Caris LeVert is having a tough time adjusting to Cleveland.
It feels like we’ve seen the worst possible outcome so far from the LeVert trade. He hasn’t been able to consistently stay in the lineup since the trade — which was a prior concern — and he hasn’t been very good when he has been available.
LeVert is averaging 12.6 points and 3.4 assists on .418/.338/.636 shooting splits since coming to Cleveland. The decreased scoring output and efficiency is mostly due to not being able to finish at the rim. Prior to the trade, LeVert was finishing 64% of his shots at the rim. Since, he is finishing just 53%. On top of that, he hasn’t been able to get to the line as frequently as he was drawing shooting fouls on 9.9% (76th percentile) of his shot attempts with the Indiana Pacers and is drawing them on just 8.3% (61st percentile) of his attempts with the Cavs. This has led to him going from 3.7 free throw attempts per game to just 2.

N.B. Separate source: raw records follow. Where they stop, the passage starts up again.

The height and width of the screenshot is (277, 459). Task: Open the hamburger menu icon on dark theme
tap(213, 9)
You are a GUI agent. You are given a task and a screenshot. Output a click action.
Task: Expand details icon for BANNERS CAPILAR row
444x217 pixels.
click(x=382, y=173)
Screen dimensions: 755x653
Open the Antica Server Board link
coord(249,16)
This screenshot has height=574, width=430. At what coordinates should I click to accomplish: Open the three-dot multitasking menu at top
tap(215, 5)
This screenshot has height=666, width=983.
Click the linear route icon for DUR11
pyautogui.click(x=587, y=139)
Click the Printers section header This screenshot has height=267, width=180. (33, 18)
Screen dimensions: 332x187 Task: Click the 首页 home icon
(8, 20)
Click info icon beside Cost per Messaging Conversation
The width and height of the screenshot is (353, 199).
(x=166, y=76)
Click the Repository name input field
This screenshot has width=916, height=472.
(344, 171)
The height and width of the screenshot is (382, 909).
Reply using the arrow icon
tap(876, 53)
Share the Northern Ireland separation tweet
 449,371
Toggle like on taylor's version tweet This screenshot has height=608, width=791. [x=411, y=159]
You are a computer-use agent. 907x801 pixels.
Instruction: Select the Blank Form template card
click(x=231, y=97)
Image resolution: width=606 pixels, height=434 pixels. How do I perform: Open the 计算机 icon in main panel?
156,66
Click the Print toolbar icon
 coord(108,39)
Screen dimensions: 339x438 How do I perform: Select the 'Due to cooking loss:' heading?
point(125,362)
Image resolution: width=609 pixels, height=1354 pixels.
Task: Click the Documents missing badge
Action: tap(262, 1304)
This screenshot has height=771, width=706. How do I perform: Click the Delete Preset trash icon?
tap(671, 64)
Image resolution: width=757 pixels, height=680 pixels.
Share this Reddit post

It is often difficult to join a team with a clear identity and good chemistry over halfway through the season and make a positive impact. It can often take a full off-season to really get your feet underneath you. That said, things have not gone well so far for LeVert. Hopefully a more defined role in the starting lineup will help get him on track.
Second quarters are killing the Cavs.
The Cavs made valiant second half comebacks against the Raptors and Chicago Bulls before coming up short. However, the need for large comebacks have become a trend during the second half of the season which has only gotten worse since the Allen injury.
In the 10 games since Allen’s injury, the Cavs are getting outscored by 15.4 points per 100 possessions in the first half due to a 106.7 offensive rating and a 122 defensive rating. The poor first halves are mostly due to dreadful second quarters. The Cavs have a -26.5 second quarter net rating during that span thanks to a 136.9 defensive rating. Unsurprisingly, both are worst in the league for second quarters during that time frame.
Slow second quarters generally indicate a lack of bench production as it is usually a bench unit that starts the second. That has certainly been the case for the Cavs as they haven’t gotten good minutes from the majority of the bench during that span. However, things haven’t gone much better for the starters. For example, Garland has a -18.8 net rating in the second quarter during his last 10 games.
The starters have been playing heavy minutes since Allen’s injury. This has led to a loss of focus at times which seems to show up most often in the second quarter.
All is not lost even though the Cavs are likely play-in bound.
The Cavs will have a very tough time securing a top six spot in the East. They are no longer in control of their own destiny as they are a game behind Toronto with just eight games left. Basketball Reference’s playoff probability model now gives them a 44.3% chance of grabbing a top six seed.
Despite the dreadful last ten games and the increased possibility of being a play-in team, the season is not lost. This team has shown to be good when healthy and have clearly identified three cornerstone pieces to build the franchise around for upcoming seasons.
The issues they are facing now with their defense will be solved if Allen is able to return and play at the level he has for most of the season. The Cavs can still make the playoffs and gain valuable learning experience through the play-in process that will help them in the future.